In January, Correia made history when she won the title of world champion in longboard dancing. Now, the Niçoise is determined to use her platform to bring some much-needed representation to the sport.
“It was a victory for all Black girls who skate, a win for all Black girls everywhere who need role models. For too long, skate and surf culture has had idealised representations of highly sexualised, white female beauty in all its marketing. I want to change that.”
No surprise, then, that for Marina, one of the best things to come of her triumph – she won the international women’s category of the 2020 So You Can Longboard Dance? competition in January – was hearing from two Black women, one a teenager, the other a 44-year-old mother. “They both told me that thanks to me, they’d got the courage to go and buy longboards. They’d been intimidated before by the mostly white marketing imagery, but not anymore. That means a massive amount to me.”

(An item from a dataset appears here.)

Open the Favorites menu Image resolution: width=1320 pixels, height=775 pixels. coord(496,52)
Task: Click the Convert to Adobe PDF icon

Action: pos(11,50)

Born in Cape Verde and with Brazilian and Cape Verdean heritage, Marina was 14 when she arrived in Nice with her mother and sister. She started skating when she was 17, after a friend lent her a board. “I loved it,” she says, recalling the first time she rolled along on tarmac. “I just loved the sensation from that very first moment. It made me smile.”
Within a year, Marina’s prodigious ability saw her bag a sponsor in skateboard manufacturer Sector 9, and she soon adopted the stretch of Nice’s Promenade des Anglais, known as Opéra Plage, as her skate home. “I’d practise there all the time, every day. It’s a perfect place to skate,” she says. Before long, she and her friends – among them the similarly top-rated Giulia Alfeo – had begun to merge dance steps with skate moves.

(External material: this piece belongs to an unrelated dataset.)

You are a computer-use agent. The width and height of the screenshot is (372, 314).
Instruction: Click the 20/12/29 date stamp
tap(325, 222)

The result is an intoxicating form of skating: tricksy but not too tricksy, and with a premium on fluidity and style. It’s as if Stacey Peralta’s spacewalking, in the closing scene of Future Primitive, had set the tone for skating rather than unbridled Alva-esque aggression.

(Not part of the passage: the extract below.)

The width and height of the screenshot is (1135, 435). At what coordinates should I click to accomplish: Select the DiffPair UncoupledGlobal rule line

While Nice’s four-mile promenade and year-round fine weather provides a haven for skaters, the south of France is also the home of the French far-right. “Sometimes, some of the old people here mutter things at me as they walk past,” Marina says of the racism she has faced. Her response is one of mockery: “I just tell them I love them.”
Marina claims her generation is very different and refreshingly, given the accusations of racism among the French police, she says, “the police are cool, mostly. We’re not supposed to skate on the promenade but they leave us alone.”
Outside of skating, Marina is studying English, Spanish and Portuguese at the University of Modern Letters in Nice, looking to complete an MA within the next two to three years and then use her language skills to work as a translator, ideally in the skate industry. A recent move to South Korea’s I Love Boards sees her happy and fulfilled with a new sponsor, while her Instagram presence – Marina currently has over 19,000 followers – continues to grow.
It’s all a far cry from her early life on Cape Verde – a place she misses and hopes to visit this year. But Marina wouldn’t have it any other way. Not for the personal opportunities being a world champion will give her, not for the boost to her ego, not because of the emails and phone calls from journalists eager to find out about this super-talented skater. Being a world champion means much more than all that to Marina – from the increased opportunities to teach longboard skating to children in hospitals or in orphanages to challenging the idea that sport and politics don’t mix.
“It’s a platform,” says Marina. “I can use my position to be a role model, to give Black girls deserved representation and to help change their lives. The skate community is very egalitarian – we’re all like one big family. But it’s time to change the marketing in skating, surfing and other board sports. I want to put a smile on people’s faces by helping them discover skating, and by bringing something new to their lives.”